It was protected from direct rain and wind but it wasn't protected against chemical erosion, as the water seeping through the ground can erode limestone easily, that's how sinkholes are formed.


Shsssh - that's geology!


The thread is waiting for you to prove that you’re doing something more than trolling and fabricating false arguments, and vapid, obnoxious remarks like your post here.

Are you going to explain why you seemed to suggest that the Sphinx head was chopped off? There’s no chop line visible on the statue.

You thought the head had more erosion than the body? You’re disproven by every photo of the Sphinx, showing more much erosion on the body.

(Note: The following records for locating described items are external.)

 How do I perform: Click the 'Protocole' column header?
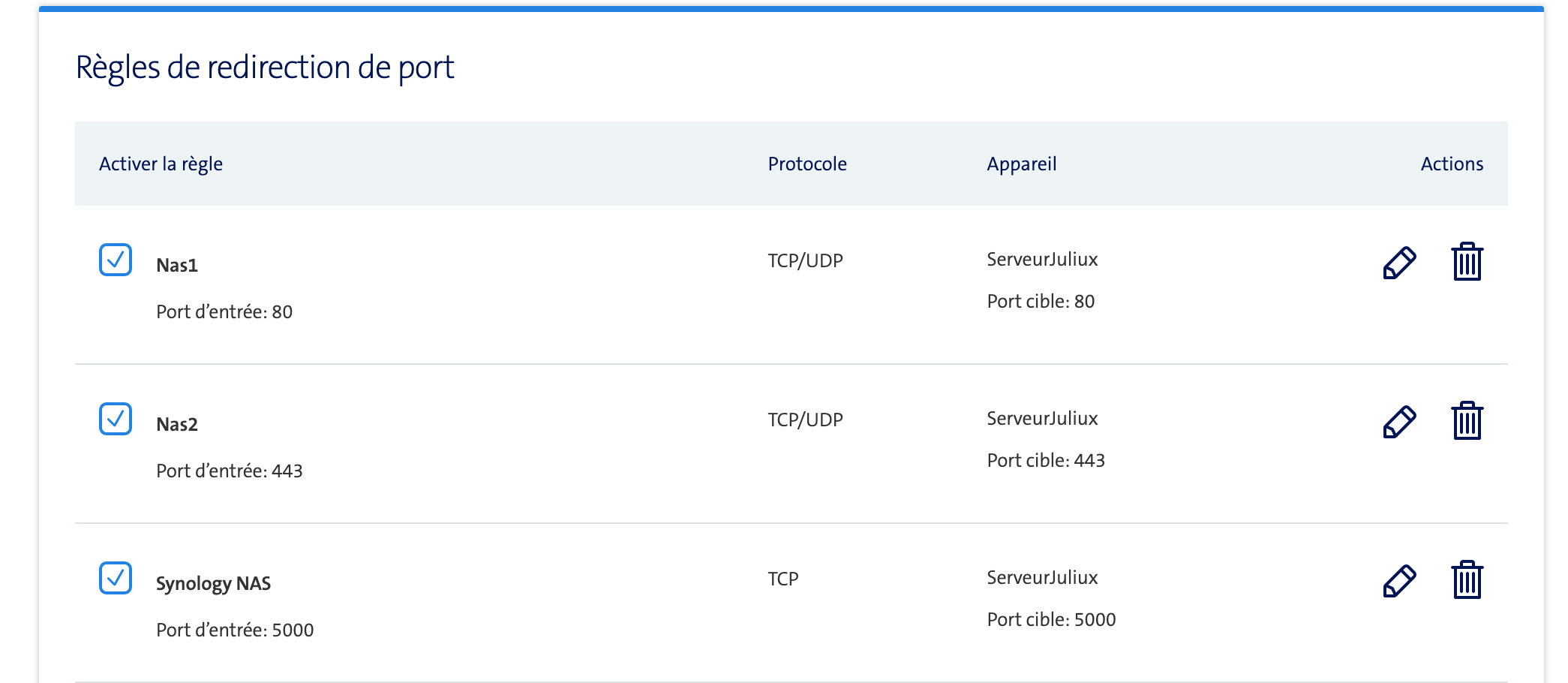point(807,164)
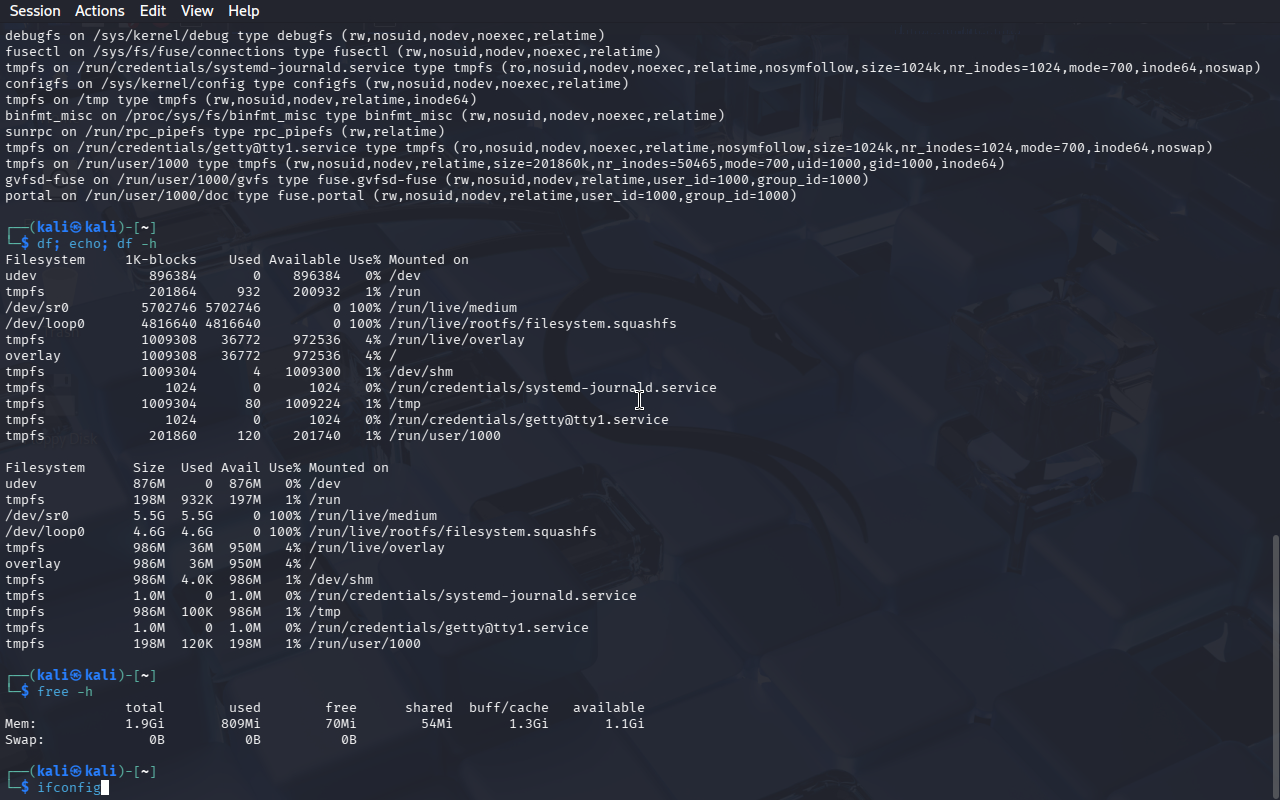Click the 'Mem:' row label
Image resolution: width=1280 pixels, height=800 pixels.
click(21, 724)
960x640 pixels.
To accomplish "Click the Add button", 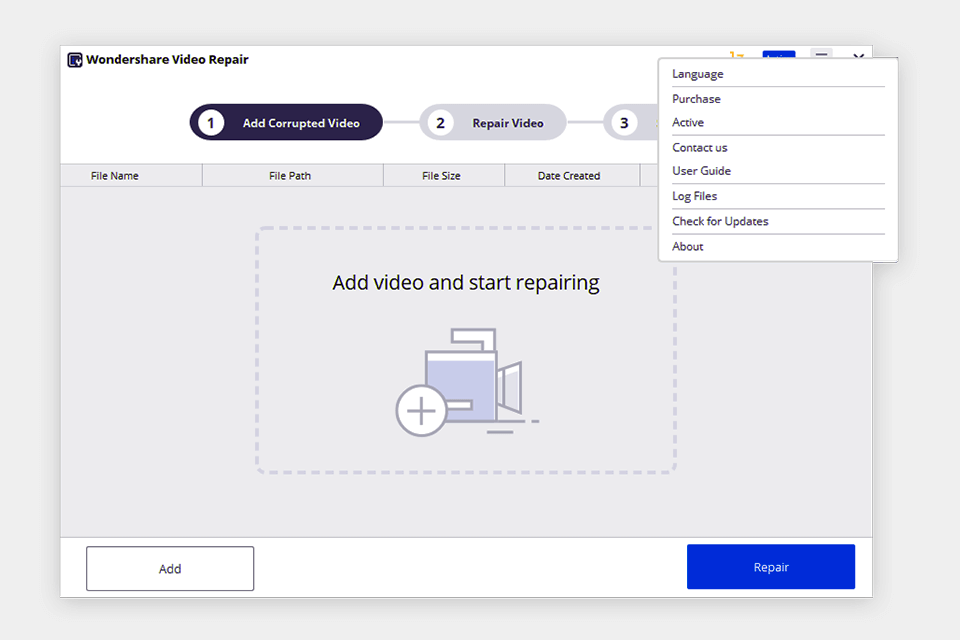I will [x=169, y=568].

You’re quite a confused person aren’t you lol.



I have never suggested the Sphinx head was chopped off! And I also suggested the head was less prone to erosion from rainwater runoff (smaller surface area and harder rock)

I'm certainly not as confused (or as confusing) as you are


Well you certainly have been creating confusion on purpose, so yes, you’ve been accomplished in that, and the confusion is about YOU pretending to believe outlandish things, in YOUR confusion.

Ok you got me, you fooled me into thinking… that you thought the head was chopped off. Good one!

It’s very impressive but on the other hand, it’s EASY to create confusion when your goal is to create confusion, isn’t it?

And I’m pretty sure you did say that the head had caught more erosion than the body. Which is absurd. But no wonder now you’re pretending that you didn’t say that.

Really though it’s probably best to consider that you really haven’t said anything at all.